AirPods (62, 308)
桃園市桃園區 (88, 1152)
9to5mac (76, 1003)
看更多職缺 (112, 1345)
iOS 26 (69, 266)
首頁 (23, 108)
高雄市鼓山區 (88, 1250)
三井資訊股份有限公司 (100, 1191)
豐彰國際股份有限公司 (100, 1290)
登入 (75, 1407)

⁂

TRY IT:
Using the entries above, please restate each one word for word.

TASK ANSWER:
AirPods (62, 308)
桃園市桃園區 (88, 1152)
9to5mac (76, 1003)
看更多職缺 (112, 1345)
iOS 26 (69, 266)
首頁 (23, 108)
高雄市鼓山區 (88, 1250)
三井資訊股份有限公司 (100, 1191)
豐彰國際股份有限公司 (100, 1290)
登入 (75, 1407)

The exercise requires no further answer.